Ajouter un peu de vie à la vie
Et donner la lumière qu'on a reçu du monde
Lumière chaude et caressante
A travers laquelle l'être se féconde
Ou cette flamme sombre et glaçante
Qui harcèle en nos cœurs les soleils sans répit
Dire la plaie et dire l'ouverture,
Semer l’ordre dans les remugles du chaos
Et le désordre dans nos rigidités
Tisser le souffle à l’envers de nos mots
Et de la confusion tirer
D'ardentes mélodies. Haut vivier de blessures
Quand l’ange en armes descend dans nos esprits
Donner la chance à nos solitudes opprimées
D'être signes de transcendance …
Voilà pourquoi jeter sur le papier
Nos larmes, nos sources, nos silences
Pour que l’angle du jour et la courbe des nuits
Tracent la géométrie de salubres indécences
Par PASCAL PERROT insurrectionpoetique, Mercredi 2 Avr 2008 à 14:08 GMT+2 dans ÉCRIRE, DIT-IL … (article, RSS)
Vos commentaires
Le Lundi 7 Avr 2008 à 23:09, par bleuvirus
C'est vraiment trés bien dit, simplicité, sobriété, justesse des idées... maintenant je sais pourquoi je me suis lancé dans l'aventure! Avec ta permission Pascal et si cela possible je copierai bien ce poème avec tes références dans une prochaine parution sur mon blog; Merci pour ce poème. Amitié et Bonne soirée. Bleuvirus
Le Mercredi 9 Avr 2008 à 19:55, par lam
merci pour ton dernier commentaire très agréable ! je n 'ai pas trop le temps en ce moment , hélas !
à bientot
lma
Le Mercredi 9 Avr 2008 à 22:57, par Fishturn
Mon silence est le respect que j'offre à mes larmes.

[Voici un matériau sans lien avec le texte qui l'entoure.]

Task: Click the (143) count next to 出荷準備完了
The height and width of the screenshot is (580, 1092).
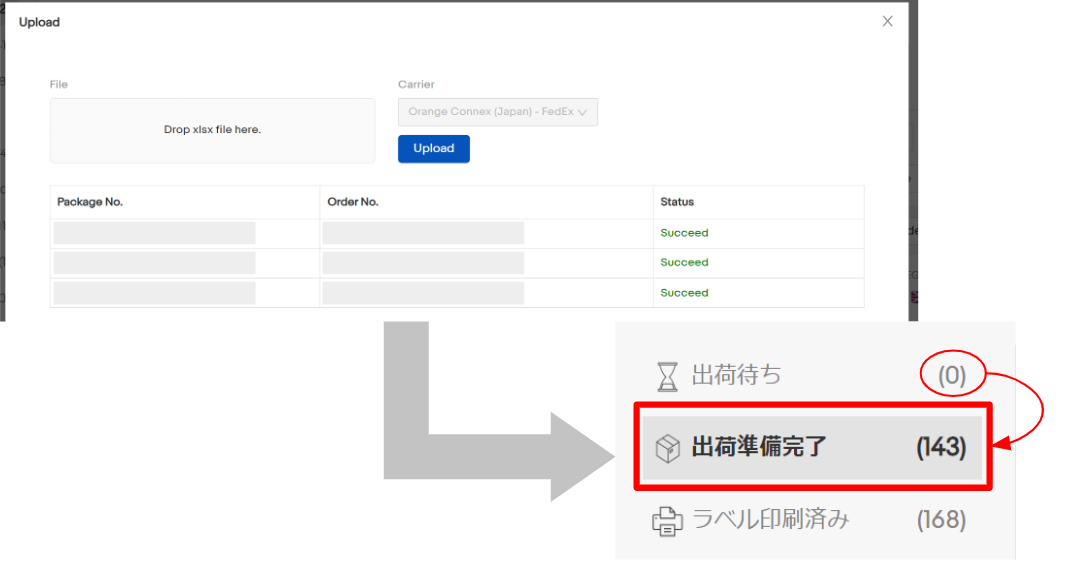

Le Jeudi 10 Avr 2008 à 19:27, par Pascal Perrot
La diversité des commentaires me surprend ici agréablement. Bleuvirus, oui je vous autorise à "copier" ce poème, et suis touché que cette poésie, aux antipodes de la vôtre (et de celle de GCM) vous aie plu. Lam, il arrive également que je manque de temps. Fishturn, votre commentaire me touche et me trouble tout en même temps. Parfois la vie nous écorche. Puisse-t-elle ne pas consumer votre souffle. Merci en tous cas de cette visite.